### 所给文段
——————————

卢梭对彼得大帝的批评在一定程度上也意味着对霍布斯的批评。
根据霍布斯的政治哲学,彼得在军事、法律和经济改革上的丰功伟绩必
然够得上贤君的标准,俄罗斯的政治功业也堪称利维坦的楷模。但霍
布斯却误将文明社会的堕落状态视为理论前提,即自然状态。霍布斯
没有认识到,社会并非政治法的产物,而是先于其存在。社会是“一种
自成一类的存在”(涂尔干, 2006 : 72-73 ),决定着法律。正是在这个意
义上,涂尔干认为卢梭是社会学的创始人之一。也正是在这个意义上,
我们如果一味地从政治和法律的角度去理解卢梭,就容易把他的思想
简单化、片面化。同时,若依据这样的理解来反观现实,又容易将现实
简单化和教条化,像彼得一样看不到法律与社会之间的复杂关系以及
立法者与公民教育之间的复调结构。

——————————

### 所给材料
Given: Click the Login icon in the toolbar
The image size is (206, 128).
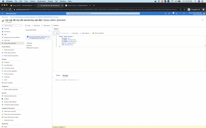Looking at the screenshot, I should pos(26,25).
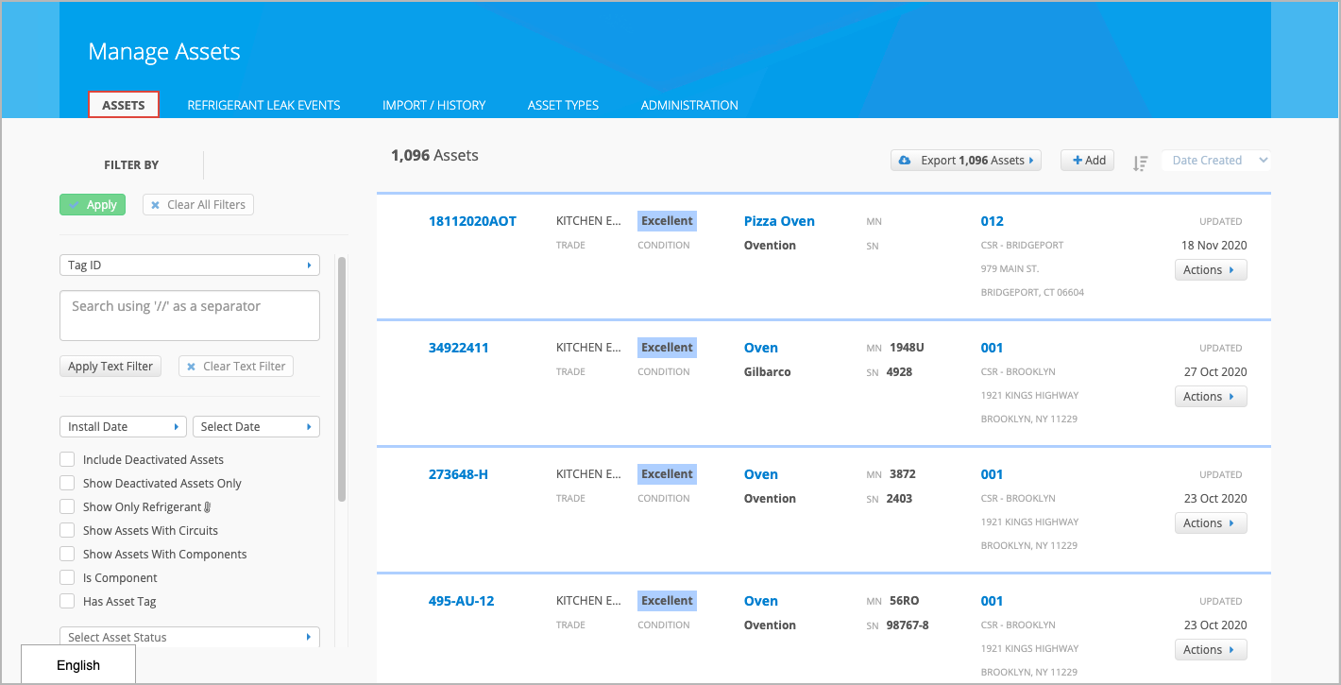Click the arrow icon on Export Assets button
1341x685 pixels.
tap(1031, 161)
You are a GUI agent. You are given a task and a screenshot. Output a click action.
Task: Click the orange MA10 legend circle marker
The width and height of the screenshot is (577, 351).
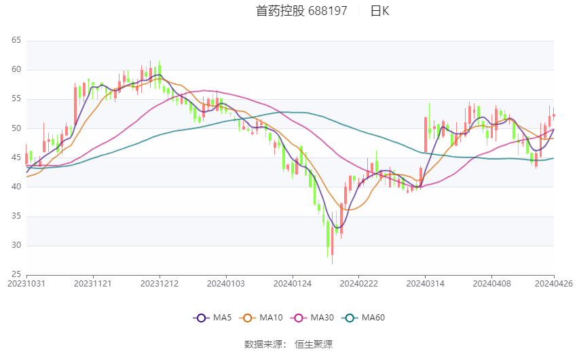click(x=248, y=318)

——————————

请接着论述卢梭对彼得大帝与霍布斯之批评的文段,从其最后一句之后续写下去。 上述记录与本练习无关,无需参考。

### 作答内容
值得重视的是,卢梭思想中最先为国人接触并接受的乃是其民权
政体的思想。不少有志之士受其思想感召,“心志为之一变”,力主改革
政府法度,甚至革命(夏良才, 2009 )。与此同时,彼得大帝亦被近代国
人视作变法强国的典范。虽然近代史上,关于国家未来的设计有“共
和”与“君主立宪”之争,但它们却具有共同的学理基础,即通过革新法
度,更张政治关系,并引入新的文化来塑造国民经济以及新的国民。也
就是说,在近代士人的眼中,卢梭与彼得大帝之间有着根本的一致性,
只不过一个为变法提供知识理论基础,另一个为变法提供实践和经验
的模范。可以说,对卢梭的这种片面理解已经形成了刻板印象,甚至形
成了一个强大的传统。如此理解的另一个结果便是将其思想视为宣扬
专制的毒药。尽管卢梭( 2003犪 : 108-112 )一再声称自己是专制政治的
批评者,但很多学者仍然认为,卢梭的思想中具有集权和专制主义的实
质,应该为法国大革命中的专制政治和其思想所及国度的专制政治负
责(托多罗夫, 2012 : 117 )。
在上述语境中,卢梭所获得的赞誉和批判其实都偏离了他自身。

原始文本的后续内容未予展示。